═══ Materials provided ═══

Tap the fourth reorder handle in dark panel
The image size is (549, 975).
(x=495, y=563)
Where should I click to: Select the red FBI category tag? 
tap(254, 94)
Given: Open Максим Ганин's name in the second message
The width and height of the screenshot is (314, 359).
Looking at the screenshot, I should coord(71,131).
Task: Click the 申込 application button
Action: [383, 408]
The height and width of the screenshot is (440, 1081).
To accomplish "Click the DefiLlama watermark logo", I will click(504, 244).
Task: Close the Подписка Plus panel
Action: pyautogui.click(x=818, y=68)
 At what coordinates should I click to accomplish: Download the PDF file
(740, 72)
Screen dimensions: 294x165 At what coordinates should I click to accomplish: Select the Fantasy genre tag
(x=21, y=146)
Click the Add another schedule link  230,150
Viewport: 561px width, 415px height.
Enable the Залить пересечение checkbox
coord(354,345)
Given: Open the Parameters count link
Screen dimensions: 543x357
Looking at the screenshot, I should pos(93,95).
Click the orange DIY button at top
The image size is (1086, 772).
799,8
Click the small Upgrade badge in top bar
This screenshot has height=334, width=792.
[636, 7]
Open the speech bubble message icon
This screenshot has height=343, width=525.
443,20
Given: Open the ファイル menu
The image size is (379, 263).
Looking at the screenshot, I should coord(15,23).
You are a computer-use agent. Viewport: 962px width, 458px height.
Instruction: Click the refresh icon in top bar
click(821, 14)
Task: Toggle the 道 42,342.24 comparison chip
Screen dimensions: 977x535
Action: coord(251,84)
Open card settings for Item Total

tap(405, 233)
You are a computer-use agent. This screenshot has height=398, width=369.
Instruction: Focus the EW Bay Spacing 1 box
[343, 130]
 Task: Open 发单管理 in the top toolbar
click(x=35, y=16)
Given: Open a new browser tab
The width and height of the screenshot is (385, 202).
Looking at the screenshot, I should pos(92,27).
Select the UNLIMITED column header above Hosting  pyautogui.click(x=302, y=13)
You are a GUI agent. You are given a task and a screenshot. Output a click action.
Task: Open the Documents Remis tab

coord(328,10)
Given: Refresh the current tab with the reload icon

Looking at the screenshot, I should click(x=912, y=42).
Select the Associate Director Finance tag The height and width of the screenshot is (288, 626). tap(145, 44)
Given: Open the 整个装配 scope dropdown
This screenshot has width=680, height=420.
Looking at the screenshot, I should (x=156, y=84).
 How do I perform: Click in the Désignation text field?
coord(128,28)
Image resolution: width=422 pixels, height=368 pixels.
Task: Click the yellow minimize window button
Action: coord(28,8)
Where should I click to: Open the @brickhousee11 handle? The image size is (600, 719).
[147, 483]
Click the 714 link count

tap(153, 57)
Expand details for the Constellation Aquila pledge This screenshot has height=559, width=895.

═══

Directions for this task
Arrange the records above as a numbered list, from the line containing "Click the Add" through the line containing "click(x=35, y=16)", and omit any blank lines.

Worked answer
1. Click the Add another schedule link  230,150
2. Viewport: 561px width, 415px height.
3. Enable the Залить пересечение checkbox
4. coord(354,345)
5. Given: Open the Parameters count link
6. Screen dimensions: 543x357
7. Looking at the screenshot, I should pos(93,95).
8. Click the orange DIY button at top
9. The image size is (1086, 772).
10. 799,8
11. Click the small Upgrade badge in top bar
12. This screenshot has height=334, width=792.
13. [636, 7]
14. Open the speech bubble message icon
15. This screenshot has height=343, width=525.
16. 443,20
17. Given: Open the ファイル menu
18. The image size is (379, 263).
19. Looking at the screenshot, I should coord(15,23).
20. You are a computer-use agent. Viewport: 962px width, 458px height.
21. Instruction: Click the refresh icon in top bar
22. click(821, 14)
23. Task: Toggle the 道 42,342.24 comparison chip
24. Screen dimensions: 977x535
25. Action: coord(251,84)
26. Open card settings for Item Total
27. tap(405, 233)
28. You are a computer-use agent. This screenshot has height=398, width=369.
29. Instruction: Focus the EW Bay Spacing 1 box
30. [343, 130]
31.  Task: Open 发单管理 in the top toolbar
32. click(x=35, y=16)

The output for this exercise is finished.